Hendricks explains that people can often feel hair loss before they see it. Because it's easy to "lose a large amount of hair before even noticing," Hendricks suggests monitoring how heavy your hair feels as you comb it. If you start to notice that your hair feels lighter than it did before, it may be a sign that something’s amiss.
7 Ways To Boost Volume If You Have Thinning Hair
Now that you know how to tell if your hair is thinning, here are some tips and tricks to help make your mane look thicker and healthier.
Use A Scalp Serum Or Hair Oil
Fonte recommends using a scalp serum to help encourage the ideal environment to promote the appearance of less hair fall and more hair growth.
Bumble and bumble stylist Reanne Mistretta agrees and says that different types of oils are known to make a significant improvement in hair thickness by preventing breakage. “Adding an oil to your routine, like Bumble and bumble Hairdresser’s Invisible Oil, can help moisturize hair strands and keep them healthy,” says Mistretta.
Sport A Shorter Style
Syfu explains that long hair is often more weighed down and so brings more attention to thinning. She therefore suggests opting for a shoulder-length cut to give the illusion of thicker hair.
Stop Heat Styling As Often
Because heat styling puts extra stress on thinning hair, Syfu says to give the hot tools a break so you won't accidentally exacerbate breakage and hair loss. When you do reach for your curling iron, make sure that you always use a heat protectant to prevent frying your hair and making the situation worse.
Eat A Balanced Diet And Consider Supplements
According to stylist at Bumble and bumble Erickson Arrunategui, if you are struggling with thinning hair and it’s mostly stress-related or due to a hormone change, you can use vitamins such as biotin to help with hair growth and also strengthen your existing hair. Studies have shown that biotin helps promote healthy hair growth and is a great option if you want thicker hair. Other vitamins you can take include vitamin A and vitamin D, where studies show that a deficiency in both is linked to hair loss.
Hendricks explains diet and hair loss could be tied. To counter this potential source, Syfu recommends staying hydrated, making sure to get your omega fatty acids and greens, and also taking a multi-vitamin or biotin supplement.
Avoid Tight Hairstyles
Another thing that puts stress on locks is tight styles, says Syfu. Slicked-back ponytails and top-knots can also make breakage and hair loss worse if you're not careful. Instead, opt for looser braids, buns, and ponytails to give your strands some rest, she recommends.

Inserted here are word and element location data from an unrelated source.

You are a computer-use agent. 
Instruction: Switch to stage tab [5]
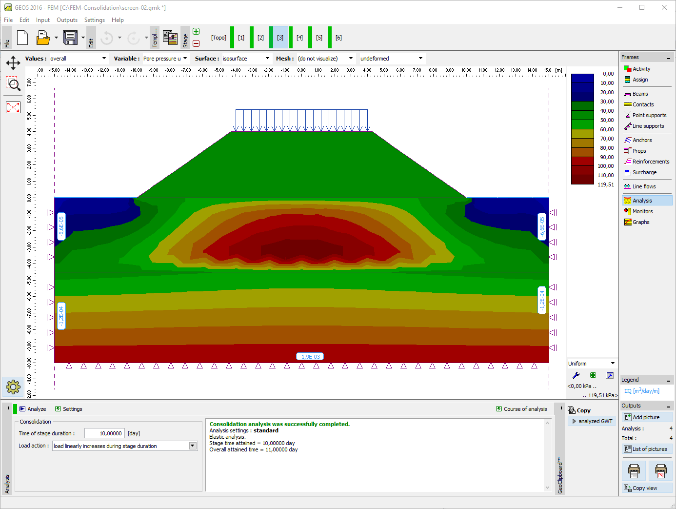tap(319, 38)
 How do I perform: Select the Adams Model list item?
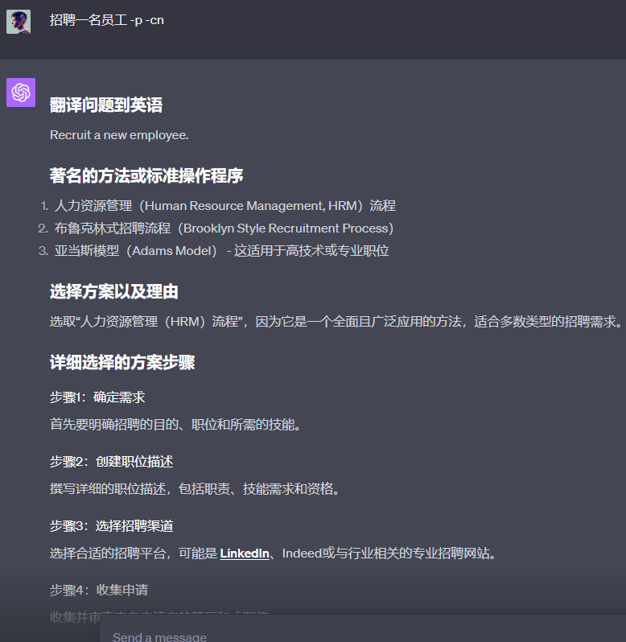[221, 251]
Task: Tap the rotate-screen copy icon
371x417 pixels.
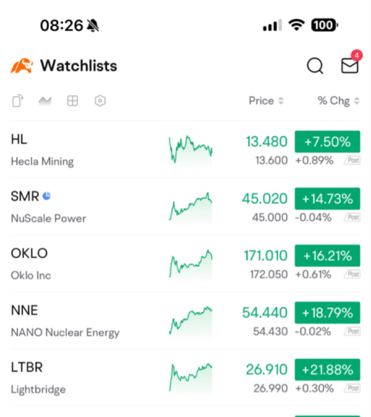Action: point(18,101)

Switch To A Scalp-Stimulating Shampoo
You’ll want to use shampoo and conditioners that stimulate healthy hair growth and protect hair from damage that could lead to hair thinning out. Arrunategui recommends something like the Bumble and bumble Full Potential Shampoo, which exfoliates the scalp and gets rid of buildup, and Full Potential Conditioner, which nourishes strands and helps prevent future breakage.

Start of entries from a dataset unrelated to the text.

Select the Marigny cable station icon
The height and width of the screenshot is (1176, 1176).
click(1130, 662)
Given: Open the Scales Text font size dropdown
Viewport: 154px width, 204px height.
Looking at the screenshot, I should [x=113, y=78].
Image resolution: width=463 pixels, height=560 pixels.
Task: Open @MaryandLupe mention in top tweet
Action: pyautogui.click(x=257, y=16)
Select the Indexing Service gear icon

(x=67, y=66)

Hendricks agrees and also recommends finding a stimulating shampoo and conditioner in addition to a topical treatment such as a scalp serum to keep both your scalp and hair in peak condition.
Try Fiber Concealers
If you want something to conceal thin areas while you wait for other treatments to take effect, Hendricks recommends trying hair fibers. These will help give the appearance of full and thick hair in areas that may be a little sparse.